The sender blocks when the socket send buffer is full, so buffers will be
full at both ends.
While the window is closed, the sending TCP sends window probe packets. This
ensures that when the window finally does open again, the sending TCP detects
the fact. [RFC1122, ss 4.2.2.17]
The second interesting case is "Nagle algorithm" (small segments, e.g.
keystrokes, are delayed to form larger segments if ACKs are expected from the
peer; this is what is disabled with TCP_NODELAY)
Vic Asks:
Does this mean that my tcpclient sample should set TCP_NODELAY to ensure
that the end-of-line code is indeed put out onto the network when sent?
No. tcpclient.c is doing the right thing as it stands; trying to write as
much data as possible in as few calls to write() as is feasible.
Since the amount of data is likely to be small relative to the socket send
buffer, then it is likely (since the connection is idle at that point) that the
entire request will require only one call to write(), and that the
TCP layer will immediately dispatch the request as a single segment (with the
PSH flag, see point 2.2 above).
The Nagle algorithm only has an effect when a second write()
call is made while data is still unacknowledged. In the normal case, this data
will be left buffered until either: a) there is no unacknowledged data; or b)
enough data is available to dispatch a full-sized segment. The delay cannot be
indefinite, since condition (a) must become true within the retransmit timeout
or the connection dies.
Since this delay has negative consequences for certain applications,
generally those where a stream of small requests are being sent without
response, e.g. mouse movements, the standards specify that an option must exist
to disable it. [RFC1122, ss 4.2.3.4]
Additional note: RFC1122 also says:
[DISCUSSION]:
When the PUSH flag is not implemented on SEND calls, i.e., when the
application/TCP interface uses a pure streaming model, responsibility for
aggregating any tiny data fragments to form reasonable sized segments is
partially borne by the application layer.
So programs should avoid calls to write() with small data
lengths (small relative to the MSS, that is); it's better to build up a request
in a buffer and then do one call to sock_write() or equivalent.
The other possible sources of delay in the TCP are not really controllable by
the program, but they can only delay the data temporarily.
Vic asks:
By temporarily, you mean that the data will go as soon as it can, and I
won't get stuck in a position where one side is waiting on a response, and the
other side hasn't recieved the request? (Or at least I won't get stuck
forever)

◆ ◆ ◆ ◆

* **To do**
A: In the TCP buffering text, what two conditions end the delay that the Nagle algorithm places on buffered data?
B: Continue the TCP buffering text from its last sentence.
The listing after this point has no connection to the TCP buffering text.

* **Dataset extract**
◆ ◆ ◆ ◆

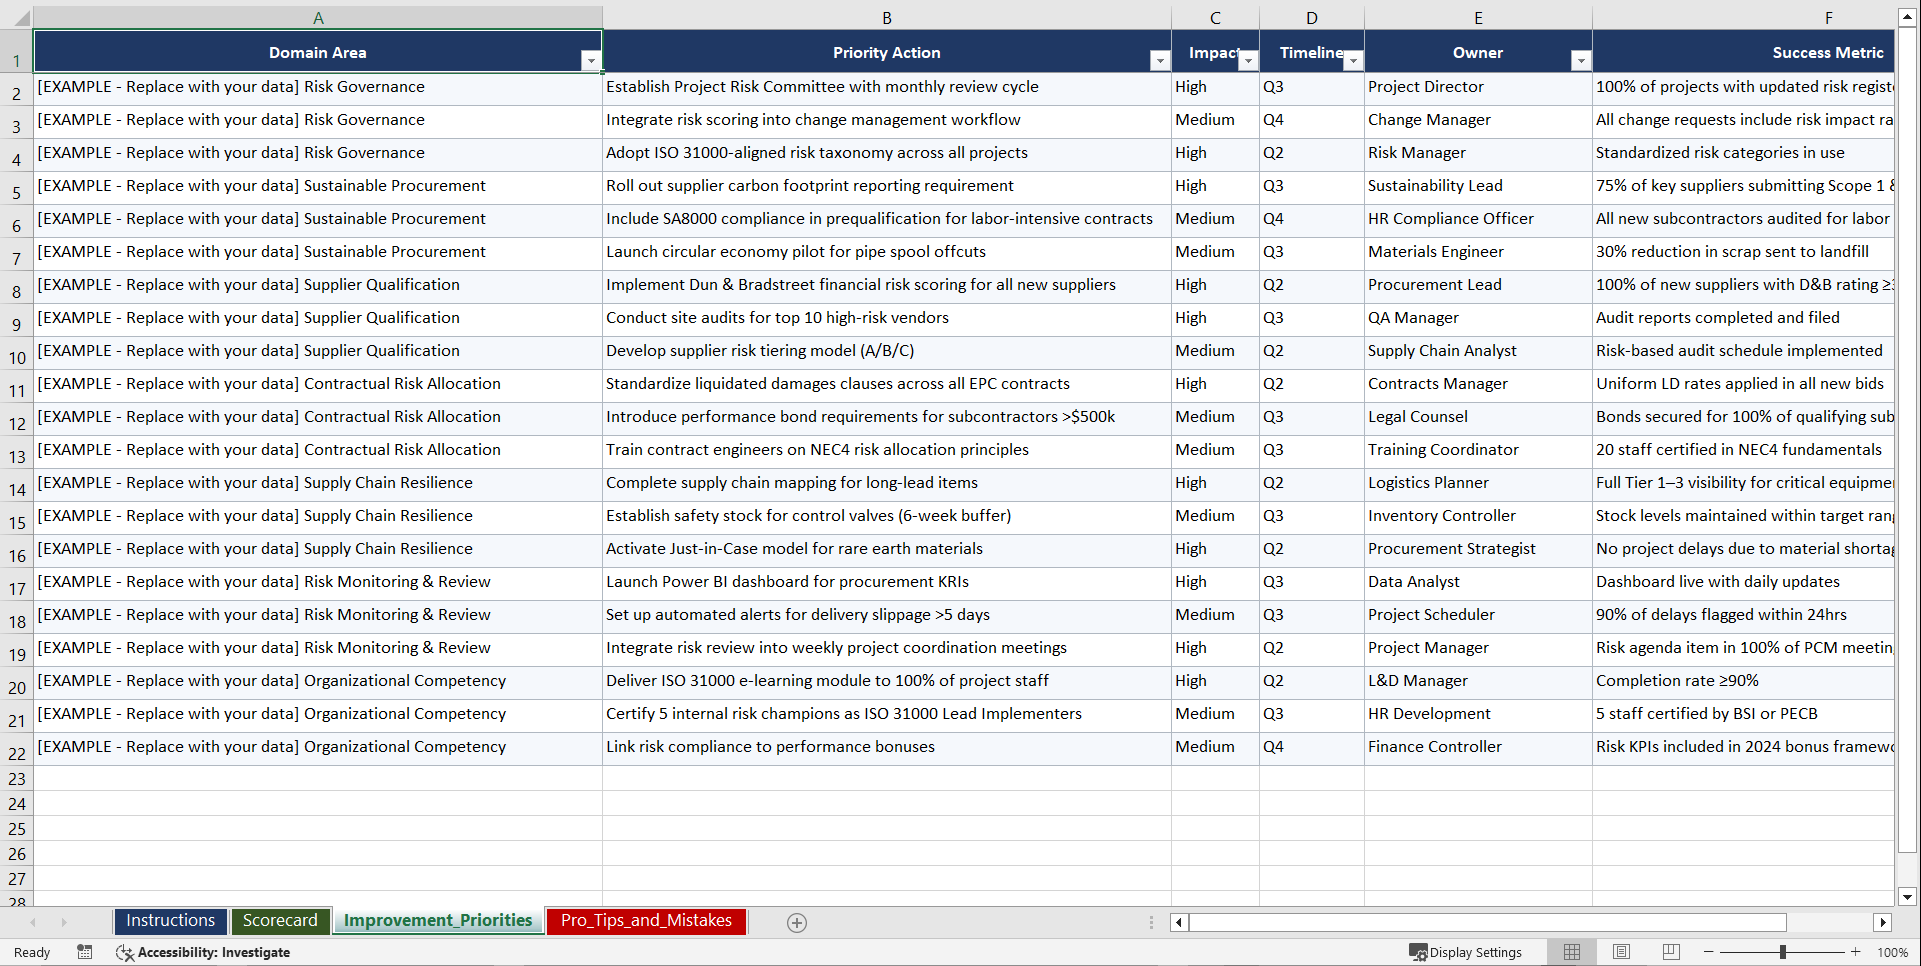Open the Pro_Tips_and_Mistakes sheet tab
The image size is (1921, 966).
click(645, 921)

◆ ◆ ◆ ◆

* **Expected answers**
A: Either there is no unacknowledged data, or enough data is available to dispatch a full-sized segment.

B:
You can only deadlock if you somehow manage to fill up all the buffers in
both directions... not easy.
If it is possible to do this, (can't think of a good example though), the
solution is to use nonblocking mode, especially for writes. Then you can buffer
excess data in the program as necessary.
2.12 Where can I get a library for programming
sockets?
There is the Simple Sockets Library by Charles E. Campbell, Jr. PhD. and
Terry McRoberts. The file is called ssl.tar.gz, and you can
download it from this faq's home page. For c++ there is the Socket++ library
which is on ftp://ftp.virginia.edu/pub/socket++-1.10.tar.gz.
There is also C++ Wrappers. The file is called ftp://ftp.huji.ac.il/pub/languages/C++/C++_wrappers.2.4.tar.gz.
Thanks to Bill McKinnon for tracking it down for me! From http://www.cs.wustl.edu/~schmidt you
should be able to find the ACE toolkit. PING Software Group has some libraries
that include a sockets interface among other things. My link to their web site
has gone stale, and I don't know where their new site is. Please send me an
email if you find it.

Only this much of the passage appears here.